En marzo de 2023 se le diagnosticó un cáncer de esófago, y en el transcurso de la enfermedad continuó celebrando el arte y la vida con dos libros intimistas (si es que alguno de los anteriores no lo fue). Los tituló Rain (Lluvia, 2023) y Alone (Solo, 2023). En abril de 2024 falleció, no sin dejarnos antes otros tres regalos...



Los boardbooks Et aprés?, Pon Pan y Bon salieron a la luz en el mercado francés de la mano de Éditions des Grandes Personnes (2024). Aunque los tres álbumes toman el círculo y los troqueles como hilo conductor de historias muy gráficas, en el primero, Komagata disfrutó con los animales y sus formas, en el segundo jugó con el negro y el rojo a modo de diálogo, y en el tercero se inclinó por el lenguaje y los tamaños para arrancarte una sonrisa a base de metáforas visuales.


Considerados libros de artista, las creaciones de Komagata, además de adscribirse al hecho narrativo, se internan en nuevas formas discursivas donde libro y espectador conectan en la simplicidad, lo lúdico y lo ingenioso. 
Si bien es cierto que muchos comparan su obra con la de Bruno Munari, he de añadir que su discípulo Komagata se aparta un poco más de lo lúdico y desarrolla más el aspecto estético desde ese teatro que es el libro. 
El uso del espacio como escenario visual, la calma de las tintas medias, la combinación de las texturas, la minimización de las formas o la superposición de los troqueles, además de invitar al juego, tienen una función. No hay nada al azar. Es algo más que evidente. Todo está mucho más controlado y dirigido, pensado y medido.
El círculo, como el Ensō en la filosofía oriental, es su gran protagonista. Sin el círculo, esa forma que atraviesa montones de páginas de sus libros, la obra de Komagata estaría, paradójicamente, vacía y sinsentido. 
La naturaleza es una constante en su afán por descubrir el mundo.
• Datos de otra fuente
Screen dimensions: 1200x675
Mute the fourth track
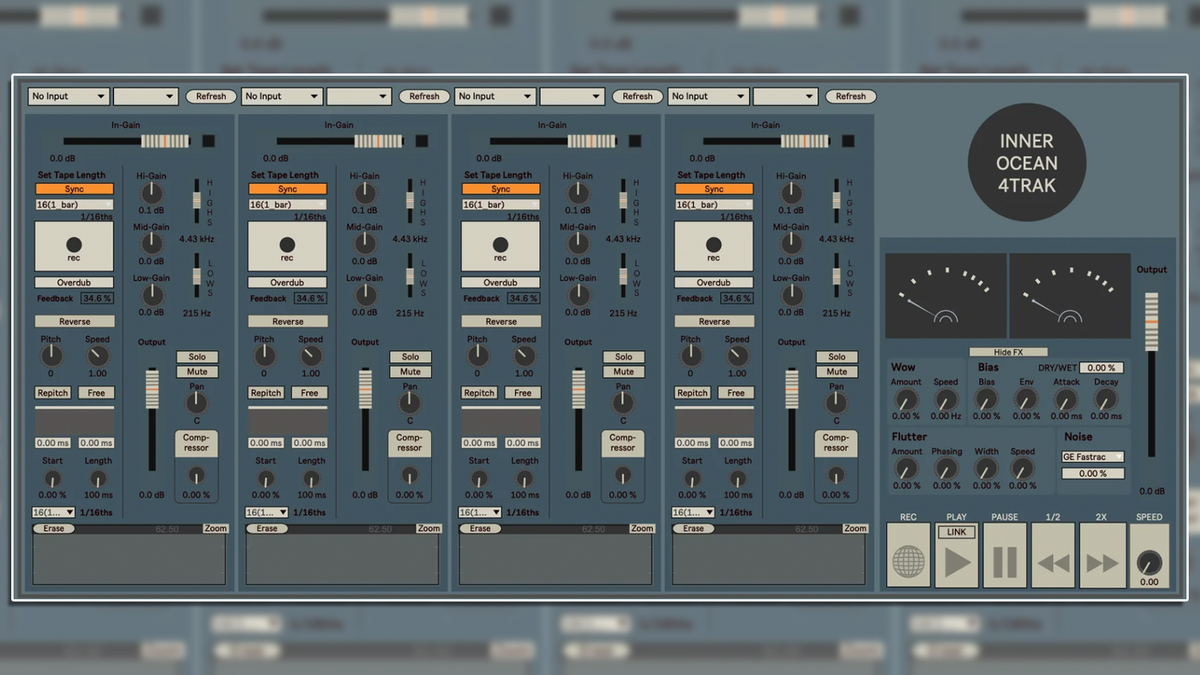click(x=837, y=371)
Animales, vegetación, ríos y océanos, el cielo y las nubes, la luna y las estrellas. Todo se vislumbra desde una posición campestre en la que el conocimiento interior pasa por el descubrimiento del exterior.


Esta pequeña retrospectiva se ha realizado gracias a la información que recoge la página de One Stroke, la conferencia que el autor realizó en el Máster de Ilustración y Diseño ELISAVA, algunos artículos académicos como Komagata’s “Paperscapes”: Theatricality and Materiality in Blue to Blue de Honglan Huang, el libro monográfico Komagata (Lazy Dog)  y sobre todo, a partir de la lectura de algunas de sus obras.